--- EXERCISE DATA ---

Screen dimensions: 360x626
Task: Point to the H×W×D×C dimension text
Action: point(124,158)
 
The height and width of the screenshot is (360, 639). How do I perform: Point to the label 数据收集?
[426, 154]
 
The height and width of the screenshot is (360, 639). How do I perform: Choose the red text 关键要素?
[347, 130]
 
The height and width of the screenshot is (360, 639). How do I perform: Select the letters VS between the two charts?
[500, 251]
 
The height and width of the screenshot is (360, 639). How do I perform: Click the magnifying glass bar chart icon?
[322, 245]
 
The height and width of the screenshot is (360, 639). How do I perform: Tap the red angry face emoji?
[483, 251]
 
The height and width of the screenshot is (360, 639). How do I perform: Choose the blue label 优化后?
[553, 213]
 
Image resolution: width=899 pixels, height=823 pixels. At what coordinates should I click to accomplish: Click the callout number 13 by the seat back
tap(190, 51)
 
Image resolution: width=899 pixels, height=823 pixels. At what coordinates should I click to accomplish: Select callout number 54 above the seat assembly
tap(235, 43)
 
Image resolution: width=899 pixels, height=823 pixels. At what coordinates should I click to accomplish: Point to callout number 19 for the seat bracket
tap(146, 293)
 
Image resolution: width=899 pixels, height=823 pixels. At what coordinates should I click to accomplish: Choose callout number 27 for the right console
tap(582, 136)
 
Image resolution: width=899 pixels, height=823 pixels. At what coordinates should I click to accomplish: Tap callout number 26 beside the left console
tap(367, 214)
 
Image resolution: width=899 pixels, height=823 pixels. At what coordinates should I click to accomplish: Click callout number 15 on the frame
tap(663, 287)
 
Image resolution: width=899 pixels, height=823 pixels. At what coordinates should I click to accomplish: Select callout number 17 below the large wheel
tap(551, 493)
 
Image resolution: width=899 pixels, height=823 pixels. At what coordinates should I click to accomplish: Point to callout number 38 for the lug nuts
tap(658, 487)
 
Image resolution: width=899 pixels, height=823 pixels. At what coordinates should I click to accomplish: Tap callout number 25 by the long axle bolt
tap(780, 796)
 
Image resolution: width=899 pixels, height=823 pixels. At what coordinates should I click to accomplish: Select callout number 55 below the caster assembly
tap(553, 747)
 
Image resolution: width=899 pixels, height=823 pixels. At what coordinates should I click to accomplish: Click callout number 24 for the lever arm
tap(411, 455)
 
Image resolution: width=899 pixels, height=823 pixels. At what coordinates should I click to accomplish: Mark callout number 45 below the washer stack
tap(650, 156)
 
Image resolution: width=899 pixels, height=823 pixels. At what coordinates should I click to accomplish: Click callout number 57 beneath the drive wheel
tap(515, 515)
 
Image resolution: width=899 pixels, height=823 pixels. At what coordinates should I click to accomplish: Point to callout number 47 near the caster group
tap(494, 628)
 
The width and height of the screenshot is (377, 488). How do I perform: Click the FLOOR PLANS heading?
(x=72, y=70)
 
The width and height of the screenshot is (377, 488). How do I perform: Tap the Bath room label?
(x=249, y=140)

---

__EXERCISE OBJECTIVE__
Update the data entries above, starting at their first line and ending with the line that contains "tap(658, 487)", so that "callout number" becomes "marker number" throughout, with everything else left unchanged.

__ANSWER TO THE TASK__
Screen dimensions: 360x626
Task: Point to the H×W×D×C dimension text
Action: point(124,158)
 
The height and width of the screenshot is (360, 639). How do I perform: Point to the label 数据收集?
[426, 154]
 
The height and width of the screenshot is (360, 639). How do I perform: Choose the red text 关键要素?
[347, 130]
 
The height and width of the screenshot is (360, 639). How do I perform: Select the letters VS between the two charts?
[500, 251]
 
The height and width of the screenshot is (360, 639). How do I perform: Click the magnifying glass bar chart icon?
[322, 245]
 
The height and width of the screenshot is (360, 639). How do I perform: Tap the red angry face emoji?
[483, 251]
 
The height and width of the screenshot is (360, 639). How do I perform: Choose the blue label 优化后?
[553, 213]
 
Image resolution: width=899 pixels, height=823 pixels. At what coordinates should I click to accomplish: Click the marker number 13 by the seat back
tap(190, 51)
 
Image resolution: width=899 pixels, height=823 pixels. At what coordinates should I click to accomplish: Select marker number 54 above the seat assembly
tap(235, 43)
 
Image resolution: width=899 pixels, height=823 pixels. At what coordinates should I click to accomplish: Point to marker number 19 for the seat bracket
tap(146, 293)
 
Image resolution: width=899 pixels, height=823 pixels. At what coordinates should I click to accomplish: Choose marker number 27 for the right console
tap(582, 136)
 
Image resolution: width=899 pixels, height=823 pixels. At what coordinates should I click to accomplish: Tap marker number 26 beside the left console
tap(367, 214)
 
Image resolution: width=899 pixels, height=823 pixels. At what coordinates should I click to accomplish: Click marker number 15 on the frame
tap(663, 287)
 
Image resolution: width=899 pixels, height=823 pixels. At what coordinates should I click to accomplish: Select marker number 17 below the large wheel
tap(551, 493)
 
Image resolution: width=899 pixels, height=823 pixels. At what coordinates should I click to accomplish: Point to marker number 38 for the lug nuts
tap(658, 487)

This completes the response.